OBJECTIVE: This review aimed to identify and synthesize the best available evidence related to the effectiveness of non-pharmacological interventions for older adults with depressive disorders.
DESIGN: Systematic review of studies with any experimental design considering non-pharmacological interventions for older adults with depressive disorders.
DATA SOURCES: An initial search of MEDLINE and CINAHL was undertaken, followed by a second search for published and unpublished studies, from January 2000 to March 2012, of major healthcare-related electronic databases. Studies in English, Spanish and Portuguese were included in the review.
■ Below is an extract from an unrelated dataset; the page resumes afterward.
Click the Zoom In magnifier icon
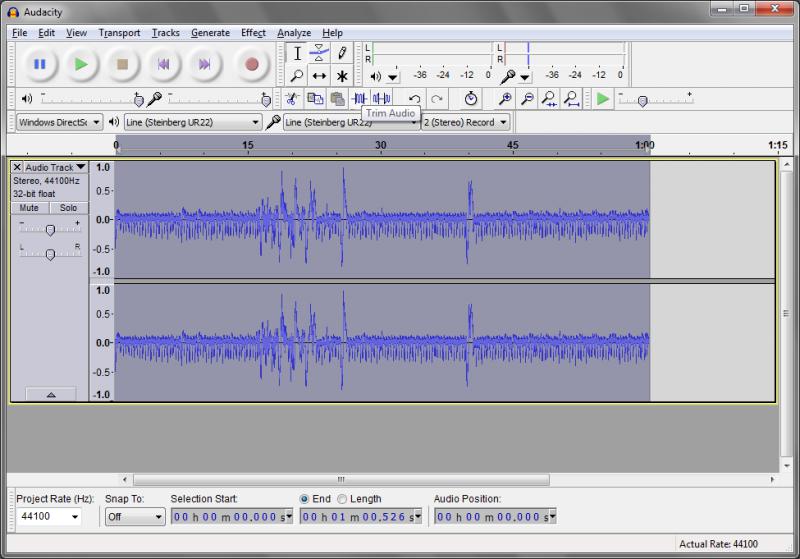 (x=505, y=99)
REVIEW METHODS: This review considered studies that included adult patients, aged over 65 years with any type of depressive disorder, regardless of comorbidities and any previous treatments, but excluded those with manic or psychotic episodes/symptoms. All studies that met the inclusion criteria were assessed for methodological quality by two independent reviewers using a standardized critical appraisal checklist for randomized and quasi-randomized controlled studies from the Joanna Briggs Institute. Data extraction was also conducted by two independent reviewers based on the Joanna Briggs Institute data extraction form for experimental studies.
RESULTS: Twenty-three studies met the inclusion criteria. Of those, seventeen were excluded after critical appraisal of methodological quality and six were included in this review. These studies included 520 participants and described cognitive behavior therapy, competitive memory training, reminiscence group therapy, problem-adaptation therapy, and problem-solving therapy in home care. Evidence suggests that all these interventions reduce depressive symptoms.
CONCLUSIONS: According to evidence, non-pharmacological interventions had positive effects on improving patients' depression and may be useful in practice. However, due to the diversity of interventions and the low number of studies per intervention included in this systematic review, evidence is not strong enough to produce a best practice guideline.
As mentioned by the authors, the studies were quite different in their patient groups, interventions and exclusion criteria. Also, one is not able extrapolate this to wider population.